Ok, so how is this useful you may wonder. We need to convert the body of a function not just its signature. Well, here's where another great Python module comes into action, namely dis, which returns the bytecode of a Python function. For example, when called with plus as argument, dis get us:
1 0 LOAD_FAST 0 (i)
3 LOAD_FAST 1 (j)
6 BINARY_ADD
7 RETURN_VALUE

I won't go into details here, but it fairly easy to translate this bytecode sequence into C++ code. I've written a translator that supports only a few bytecodes (LOAD_FAST, LOAD_CONST, STORE_FAST, BINARY_ADD, BINARY_MULTIPLY, and RETURN_VALUE) and with limited support for types. On the other hand, I only spent a few hours on it. That's the "minimal effort" I was talking about earlier. :) The following Python code is small example of what the translator currently supports:
def testing(i: int, j: str) -> int:
__text = "hello"
__dog = 9.9
__donald = i
__goofy = dog
__donald = donald + 100
__daisy = donald * 4 + donald
__return daisy * 223

And this is the corresponding C++ code:
int testing(int i, str j) {
__str text = "hello";
__float dog = 9.9;
__int donald = i;
__float goofy = dog;
__donald = (donald + 100);
__int daisy = ((donald * 4) + donald);
__return (daisy * 223);
}

As you can see in this example, the C++ code matches the Python code quite well. Also, note that local variables are declared and typed automatically. Awesome! The best part is that the whole translator is only 100 lines of Python! Of course it doesn't support all bytecodes and does not have proper type inference but it definitely works as a proof-of-concept. As I said, I only spent a few hours on the translator.

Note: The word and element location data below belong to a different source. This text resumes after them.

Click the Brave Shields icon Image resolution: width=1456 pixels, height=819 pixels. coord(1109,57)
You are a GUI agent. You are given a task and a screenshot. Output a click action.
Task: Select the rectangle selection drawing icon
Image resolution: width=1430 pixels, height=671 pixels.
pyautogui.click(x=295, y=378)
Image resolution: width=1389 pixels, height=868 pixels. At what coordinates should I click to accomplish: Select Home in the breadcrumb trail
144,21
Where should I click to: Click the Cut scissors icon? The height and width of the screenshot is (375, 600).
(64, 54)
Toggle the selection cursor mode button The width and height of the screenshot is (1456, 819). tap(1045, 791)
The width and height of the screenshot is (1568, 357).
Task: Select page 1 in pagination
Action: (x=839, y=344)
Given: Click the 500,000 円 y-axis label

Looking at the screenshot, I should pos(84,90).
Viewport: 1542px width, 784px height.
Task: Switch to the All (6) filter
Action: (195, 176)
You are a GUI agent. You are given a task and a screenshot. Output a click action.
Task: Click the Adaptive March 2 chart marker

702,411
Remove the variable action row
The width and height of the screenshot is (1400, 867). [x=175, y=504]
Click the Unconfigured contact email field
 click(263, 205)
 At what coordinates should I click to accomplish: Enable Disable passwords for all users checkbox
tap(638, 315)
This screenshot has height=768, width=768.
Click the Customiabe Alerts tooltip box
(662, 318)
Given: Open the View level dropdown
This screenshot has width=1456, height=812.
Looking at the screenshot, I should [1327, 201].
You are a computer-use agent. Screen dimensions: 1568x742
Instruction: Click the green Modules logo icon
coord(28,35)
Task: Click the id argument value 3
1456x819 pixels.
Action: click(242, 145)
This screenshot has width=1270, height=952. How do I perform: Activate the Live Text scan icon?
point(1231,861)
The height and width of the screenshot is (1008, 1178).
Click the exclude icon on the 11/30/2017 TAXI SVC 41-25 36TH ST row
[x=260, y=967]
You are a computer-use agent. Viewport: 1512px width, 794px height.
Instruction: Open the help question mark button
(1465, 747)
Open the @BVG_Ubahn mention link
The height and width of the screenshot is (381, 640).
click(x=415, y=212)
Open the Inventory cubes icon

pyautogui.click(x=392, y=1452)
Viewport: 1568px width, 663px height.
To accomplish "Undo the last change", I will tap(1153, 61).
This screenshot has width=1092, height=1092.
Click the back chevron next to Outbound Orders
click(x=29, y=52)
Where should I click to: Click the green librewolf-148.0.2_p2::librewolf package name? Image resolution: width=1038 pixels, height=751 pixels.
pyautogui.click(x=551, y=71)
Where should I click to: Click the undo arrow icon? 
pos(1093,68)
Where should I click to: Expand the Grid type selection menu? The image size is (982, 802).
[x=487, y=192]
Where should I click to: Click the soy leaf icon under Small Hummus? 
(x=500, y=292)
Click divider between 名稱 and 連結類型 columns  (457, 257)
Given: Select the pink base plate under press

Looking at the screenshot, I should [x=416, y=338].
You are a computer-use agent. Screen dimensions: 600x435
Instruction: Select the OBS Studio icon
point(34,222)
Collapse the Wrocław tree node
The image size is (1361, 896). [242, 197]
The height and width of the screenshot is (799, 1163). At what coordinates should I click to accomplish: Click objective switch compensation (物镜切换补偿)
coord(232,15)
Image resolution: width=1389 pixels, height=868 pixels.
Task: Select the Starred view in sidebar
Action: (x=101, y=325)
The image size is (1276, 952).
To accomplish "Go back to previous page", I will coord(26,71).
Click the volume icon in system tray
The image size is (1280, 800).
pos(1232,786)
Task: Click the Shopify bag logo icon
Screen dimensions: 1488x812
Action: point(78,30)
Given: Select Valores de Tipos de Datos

So, assuming this translator ever gets finished, what could it be used for? Anything, I would say. As a general purpose compiled language just like C++ or Java (if you consider that compiled), or as a replacement for normal Python when performance or memory consumption is an issue. I also find it really neat that you have an interpreted language and a compiled language in one; the same language can be used to hack together a small prototype and to write a large well-specified application. In other words, you can stay in the same language and simply "refactor" your hacky prototype into a not-so-hacky application. I find this a very attractive idea.